Happy, happy, joy, joy? / by Brian

“Joy to the World”.

It’s a phrase that gets a lot of play this time of year, but what does it really mean? From the way it’s represented in popular culture, “joy” seems to be referring to a kind of giddy, superficial happiness that comes from buying a new sweater at the Gap or wrapping your hands around a single-use 20oz. disposable cup of Ginger Peppermint Mocha from Starbucks.

I’ve been contemplating the word joy lately and I’ve come to understand it as a kind of undifferentiated love — one that isn’t specific to any particular individual, thing or deity, but rather a whole-hearted love of Life itself that includes all aspects of existence — including all the less loveable bits like death, taxes and Donald Trump.

We can connect to this all-encompassing joy by connecting to our own feeling of “aliveness” by engaging in a breath-centered yoga practice.
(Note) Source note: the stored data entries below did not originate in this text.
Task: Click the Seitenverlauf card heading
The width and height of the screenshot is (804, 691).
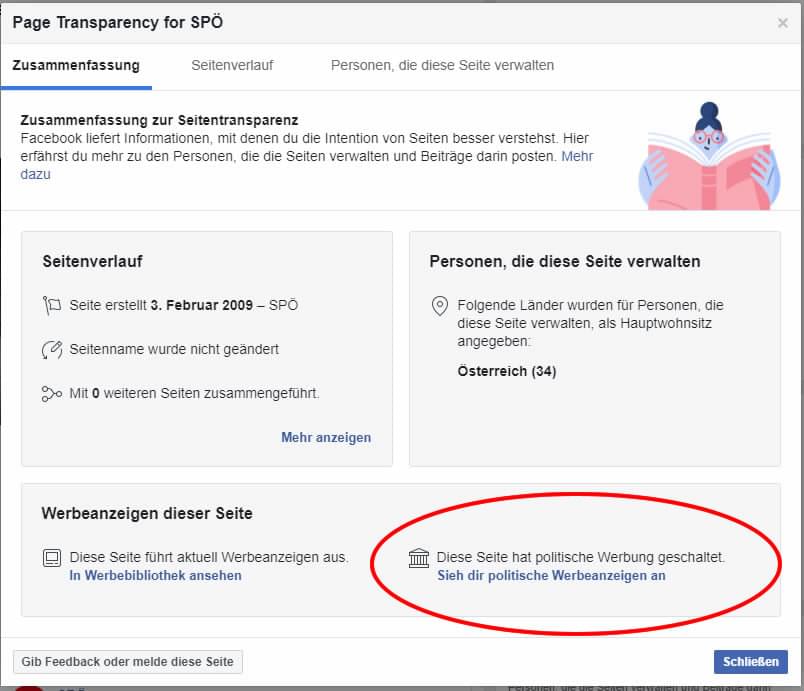Action: [x=92, y=261]
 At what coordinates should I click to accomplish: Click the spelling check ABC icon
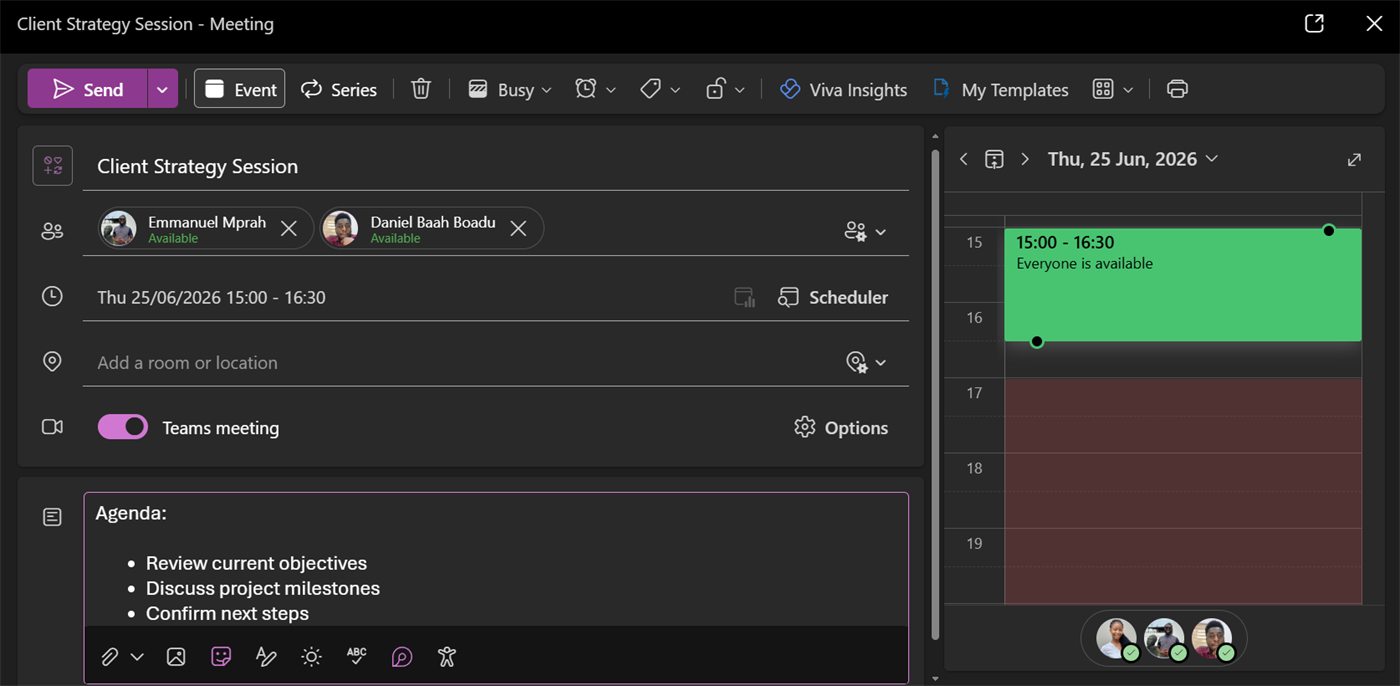click(356, 657)
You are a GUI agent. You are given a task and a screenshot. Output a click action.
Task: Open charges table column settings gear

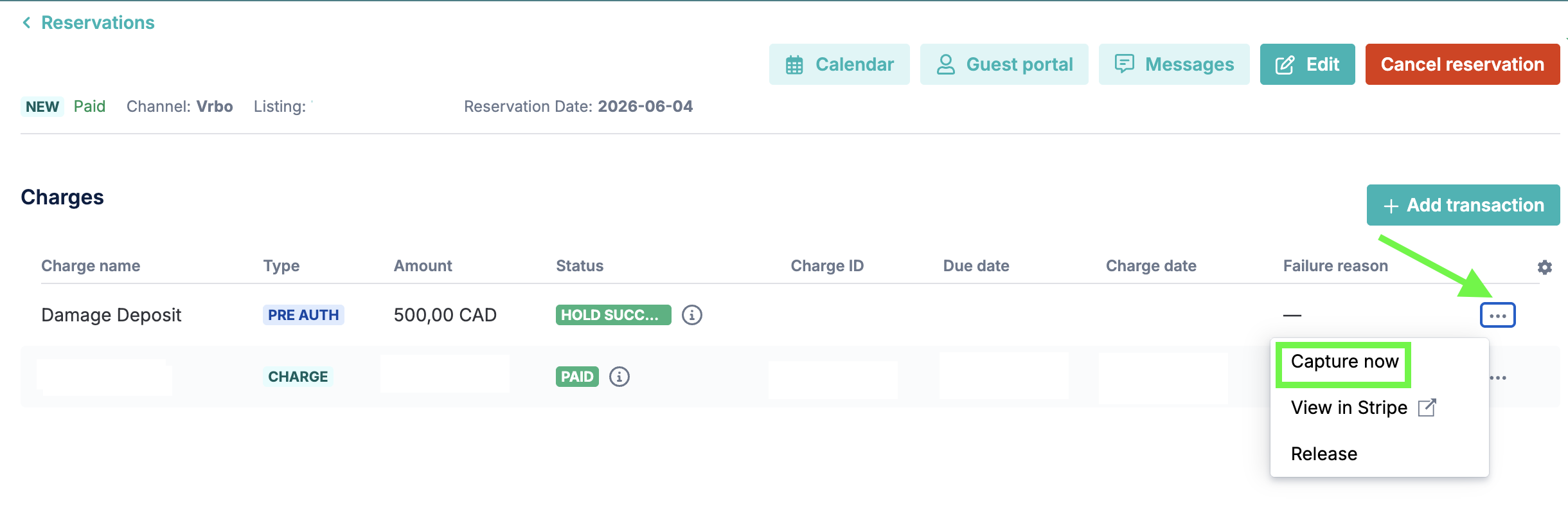[x=1545, y=267]
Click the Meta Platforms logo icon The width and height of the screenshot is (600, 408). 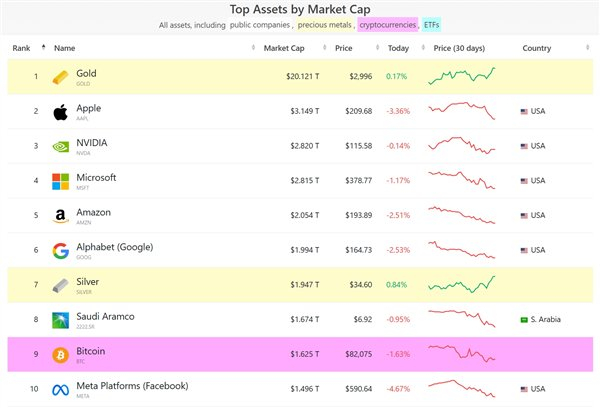click(61, 390)
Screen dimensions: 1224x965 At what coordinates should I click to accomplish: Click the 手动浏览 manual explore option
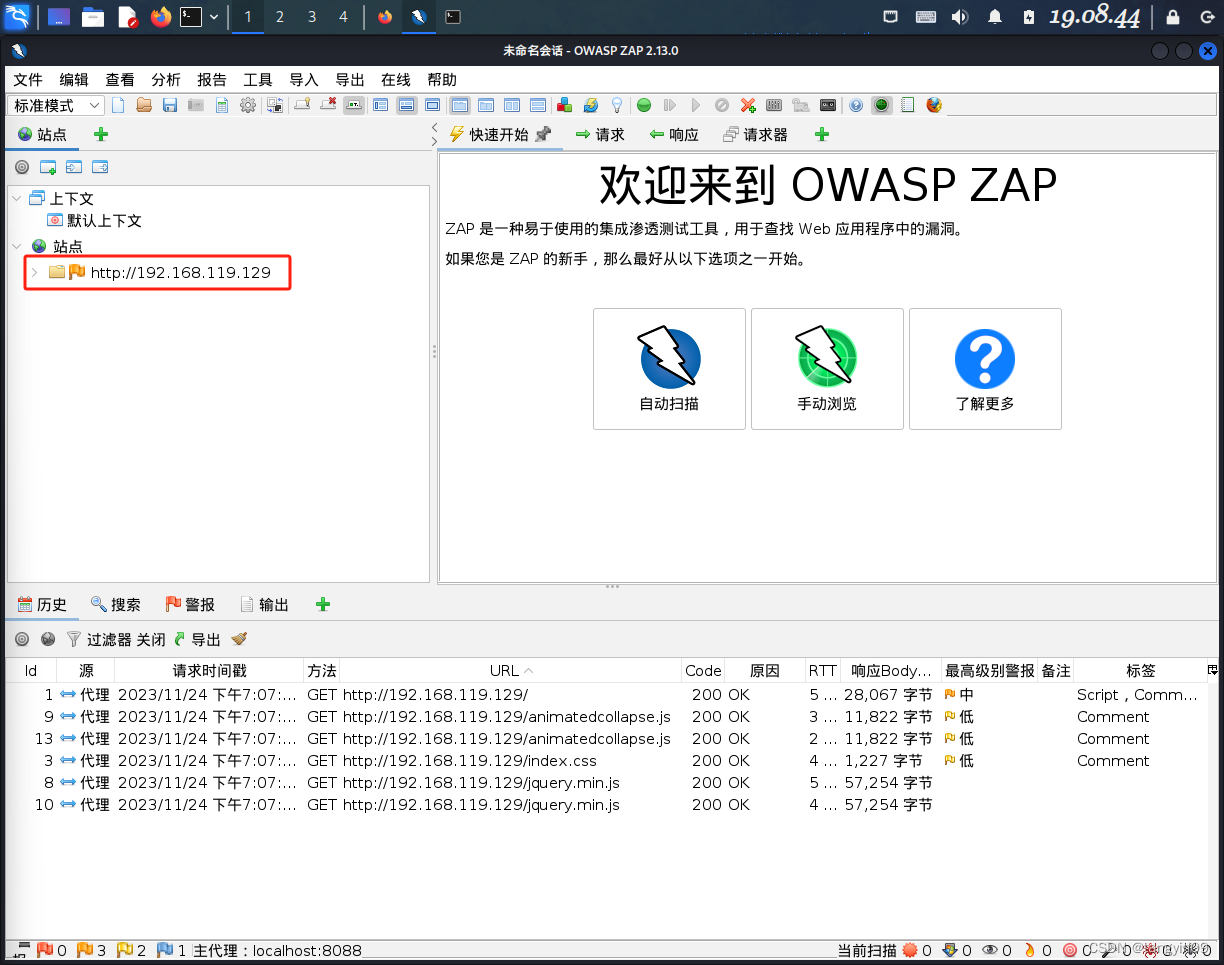click(x=827, y=369)
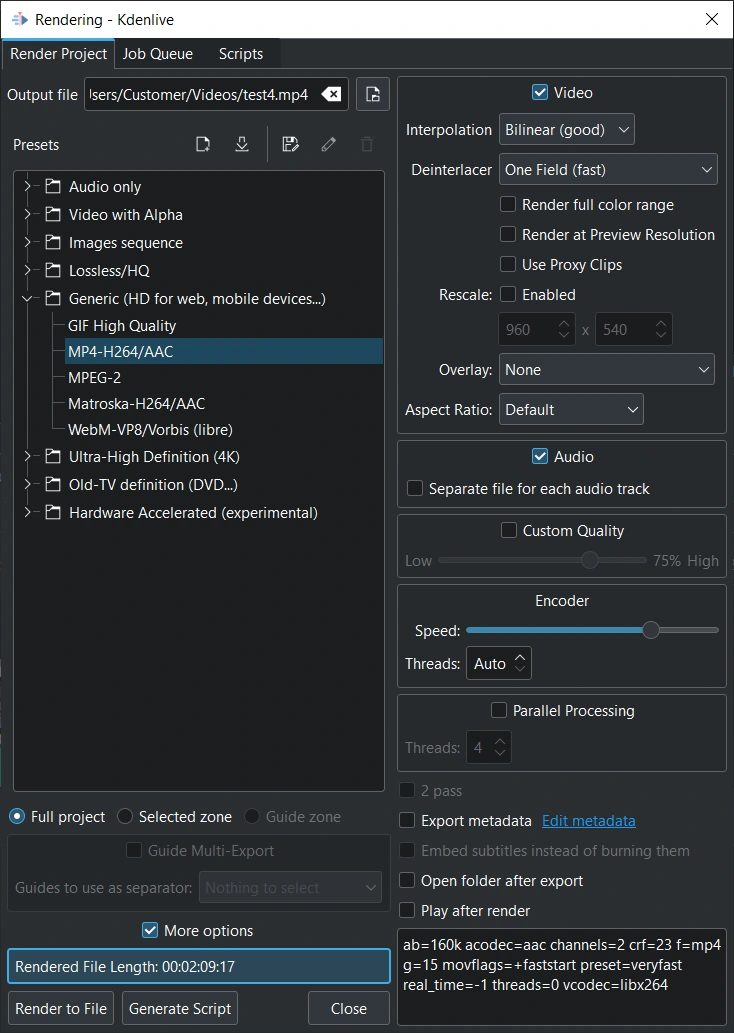
Task: Click Render to File
Action: tap(60, 1008)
The enhanced feeling of vitality that deep, conscious breathing and slow, mindful movement cultivates delivers us to the very essence of being alive in this body.

On those mornings where everything comes together in just the right way in my practice, I’m often overwhelmed with a sense of gratitude for this body, breath and mind that allows me to experience all that life has to offer, whether it’s “good” or “bad”.

When I touch this deep joy that arises from the heart, I can see that even the hard-to-love stuff is an essential part of this beautiful, crazy life because it helps me appreciate the easy-to-love stuff and not take it for granted, and it helps me take it all with a greater sense of equanimity. The outward expression is that staying connected to joy grounds all my actions and interactions in love and compassion and promotes peace.

When we chant “OM shanti, shanti, shanti”, it reminds us that when we connect with our sense of inner peace, it naturally leads to more peace in our relationships with our immediate family and community which leads to a more peaceful world. This is very much the spirit of what Jesus meant when he implored us to love our neighbour as our self. If we’re to truly love another we need to first love ourselves, and for that we need to accept and embrace the easily loveable and not-so-easily loveable parts of our self.

So, this holiday season I wish you much Joy and Peace, and may it begin with loving your self.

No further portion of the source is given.